====== INPUT RECORDS

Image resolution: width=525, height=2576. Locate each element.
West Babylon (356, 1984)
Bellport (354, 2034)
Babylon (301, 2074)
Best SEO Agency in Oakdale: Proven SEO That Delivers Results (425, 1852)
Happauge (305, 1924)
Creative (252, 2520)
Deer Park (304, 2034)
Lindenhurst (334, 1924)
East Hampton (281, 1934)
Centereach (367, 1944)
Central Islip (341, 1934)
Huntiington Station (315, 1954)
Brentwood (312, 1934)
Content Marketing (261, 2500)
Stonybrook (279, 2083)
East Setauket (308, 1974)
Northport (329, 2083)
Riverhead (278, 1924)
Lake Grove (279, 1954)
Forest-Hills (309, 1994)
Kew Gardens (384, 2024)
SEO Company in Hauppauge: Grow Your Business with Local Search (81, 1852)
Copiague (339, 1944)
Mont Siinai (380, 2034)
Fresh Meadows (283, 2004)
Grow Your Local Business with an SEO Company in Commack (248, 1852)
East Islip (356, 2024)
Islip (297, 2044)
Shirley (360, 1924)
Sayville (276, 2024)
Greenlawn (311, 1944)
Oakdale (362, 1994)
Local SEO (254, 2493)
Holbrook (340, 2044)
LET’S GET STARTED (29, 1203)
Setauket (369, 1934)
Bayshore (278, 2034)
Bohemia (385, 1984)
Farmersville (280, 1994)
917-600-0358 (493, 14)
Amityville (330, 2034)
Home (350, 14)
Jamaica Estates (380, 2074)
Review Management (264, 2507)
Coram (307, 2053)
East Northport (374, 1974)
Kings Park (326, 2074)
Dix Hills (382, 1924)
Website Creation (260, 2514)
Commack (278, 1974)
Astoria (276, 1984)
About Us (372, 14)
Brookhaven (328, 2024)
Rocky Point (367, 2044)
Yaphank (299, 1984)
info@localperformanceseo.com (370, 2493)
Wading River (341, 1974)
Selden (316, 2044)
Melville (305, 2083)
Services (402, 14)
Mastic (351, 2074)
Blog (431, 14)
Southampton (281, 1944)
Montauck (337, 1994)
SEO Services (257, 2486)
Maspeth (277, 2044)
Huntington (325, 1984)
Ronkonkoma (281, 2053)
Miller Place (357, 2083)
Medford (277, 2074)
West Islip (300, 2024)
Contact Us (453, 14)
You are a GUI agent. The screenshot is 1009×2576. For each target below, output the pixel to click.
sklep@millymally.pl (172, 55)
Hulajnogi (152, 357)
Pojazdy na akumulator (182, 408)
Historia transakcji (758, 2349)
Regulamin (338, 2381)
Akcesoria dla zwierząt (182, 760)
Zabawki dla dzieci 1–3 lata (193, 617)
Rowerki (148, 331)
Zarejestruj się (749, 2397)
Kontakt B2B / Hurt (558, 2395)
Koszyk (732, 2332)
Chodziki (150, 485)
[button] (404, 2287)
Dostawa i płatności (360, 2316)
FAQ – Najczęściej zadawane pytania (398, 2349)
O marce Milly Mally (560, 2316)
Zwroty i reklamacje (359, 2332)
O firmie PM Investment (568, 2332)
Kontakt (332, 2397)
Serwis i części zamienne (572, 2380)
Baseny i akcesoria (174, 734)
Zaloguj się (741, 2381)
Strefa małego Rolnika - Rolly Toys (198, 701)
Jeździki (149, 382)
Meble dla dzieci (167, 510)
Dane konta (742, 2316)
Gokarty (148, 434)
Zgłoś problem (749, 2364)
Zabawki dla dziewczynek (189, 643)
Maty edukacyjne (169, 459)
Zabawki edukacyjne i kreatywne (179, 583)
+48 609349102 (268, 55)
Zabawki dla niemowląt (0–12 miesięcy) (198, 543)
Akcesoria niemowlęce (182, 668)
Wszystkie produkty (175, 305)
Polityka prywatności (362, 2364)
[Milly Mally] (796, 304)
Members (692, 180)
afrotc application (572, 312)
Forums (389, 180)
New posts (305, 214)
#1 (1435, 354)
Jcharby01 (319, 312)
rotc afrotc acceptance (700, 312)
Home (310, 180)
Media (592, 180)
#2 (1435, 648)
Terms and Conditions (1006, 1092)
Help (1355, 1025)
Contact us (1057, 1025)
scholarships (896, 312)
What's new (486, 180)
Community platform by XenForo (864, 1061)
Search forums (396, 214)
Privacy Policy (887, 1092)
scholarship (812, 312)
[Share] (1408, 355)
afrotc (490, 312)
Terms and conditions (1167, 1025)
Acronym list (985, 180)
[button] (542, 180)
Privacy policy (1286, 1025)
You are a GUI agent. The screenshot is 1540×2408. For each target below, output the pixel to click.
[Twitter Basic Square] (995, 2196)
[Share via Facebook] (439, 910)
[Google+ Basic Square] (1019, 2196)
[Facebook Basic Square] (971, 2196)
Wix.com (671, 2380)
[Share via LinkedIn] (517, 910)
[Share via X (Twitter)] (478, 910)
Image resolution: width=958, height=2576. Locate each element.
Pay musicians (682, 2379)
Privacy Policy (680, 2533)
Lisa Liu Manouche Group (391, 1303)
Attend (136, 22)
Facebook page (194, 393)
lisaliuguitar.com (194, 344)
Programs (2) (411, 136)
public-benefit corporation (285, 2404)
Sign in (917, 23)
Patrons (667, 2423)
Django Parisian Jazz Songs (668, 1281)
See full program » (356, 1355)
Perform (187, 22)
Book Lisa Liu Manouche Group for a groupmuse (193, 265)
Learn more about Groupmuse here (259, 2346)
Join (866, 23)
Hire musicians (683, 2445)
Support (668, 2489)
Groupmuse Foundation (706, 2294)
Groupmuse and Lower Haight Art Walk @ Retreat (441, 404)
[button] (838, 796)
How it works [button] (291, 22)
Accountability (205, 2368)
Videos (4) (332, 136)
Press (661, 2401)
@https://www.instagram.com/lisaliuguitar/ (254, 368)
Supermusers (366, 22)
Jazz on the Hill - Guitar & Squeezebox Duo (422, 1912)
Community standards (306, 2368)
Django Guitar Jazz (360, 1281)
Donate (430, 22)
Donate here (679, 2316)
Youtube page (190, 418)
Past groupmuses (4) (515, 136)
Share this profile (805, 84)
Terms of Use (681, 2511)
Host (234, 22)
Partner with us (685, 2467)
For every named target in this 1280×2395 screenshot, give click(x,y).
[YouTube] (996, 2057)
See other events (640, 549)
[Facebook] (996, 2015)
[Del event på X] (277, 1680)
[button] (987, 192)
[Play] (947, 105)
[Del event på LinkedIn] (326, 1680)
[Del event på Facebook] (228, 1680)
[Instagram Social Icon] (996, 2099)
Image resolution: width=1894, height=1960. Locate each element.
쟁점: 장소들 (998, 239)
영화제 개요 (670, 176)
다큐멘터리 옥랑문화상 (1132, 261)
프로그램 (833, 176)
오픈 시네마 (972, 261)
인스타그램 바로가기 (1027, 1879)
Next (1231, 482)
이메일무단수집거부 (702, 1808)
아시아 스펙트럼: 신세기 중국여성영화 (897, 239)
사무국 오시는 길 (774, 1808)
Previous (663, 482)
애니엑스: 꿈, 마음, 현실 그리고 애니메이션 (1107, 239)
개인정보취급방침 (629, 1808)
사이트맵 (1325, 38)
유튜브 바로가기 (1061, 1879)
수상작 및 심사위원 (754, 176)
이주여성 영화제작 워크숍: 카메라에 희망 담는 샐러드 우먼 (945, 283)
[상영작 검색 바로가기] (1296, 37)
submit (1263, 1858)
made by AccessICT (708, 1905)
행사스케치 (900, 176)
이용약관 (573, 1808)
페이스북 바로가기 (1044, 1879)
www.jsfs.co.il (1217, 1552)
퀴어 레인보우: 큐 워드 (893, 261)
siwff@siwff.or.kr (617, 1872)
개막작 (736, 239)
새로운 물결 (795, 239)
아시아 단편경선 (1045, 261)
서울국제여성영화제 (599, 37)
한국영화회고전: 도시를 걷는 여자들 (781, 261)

============

# EXERCISE DIRECTIONS
Scan the records above for the word "Facebook" and return every line where it occurs.

# TASK SOLUTION
[Share via Facebook] (439, 910)
[Facebook Basic Square] (971, 2196)
Facebook page (194, 393)
[Facebook] (996, 2015)
[Del event på Facebook] (228, 1680)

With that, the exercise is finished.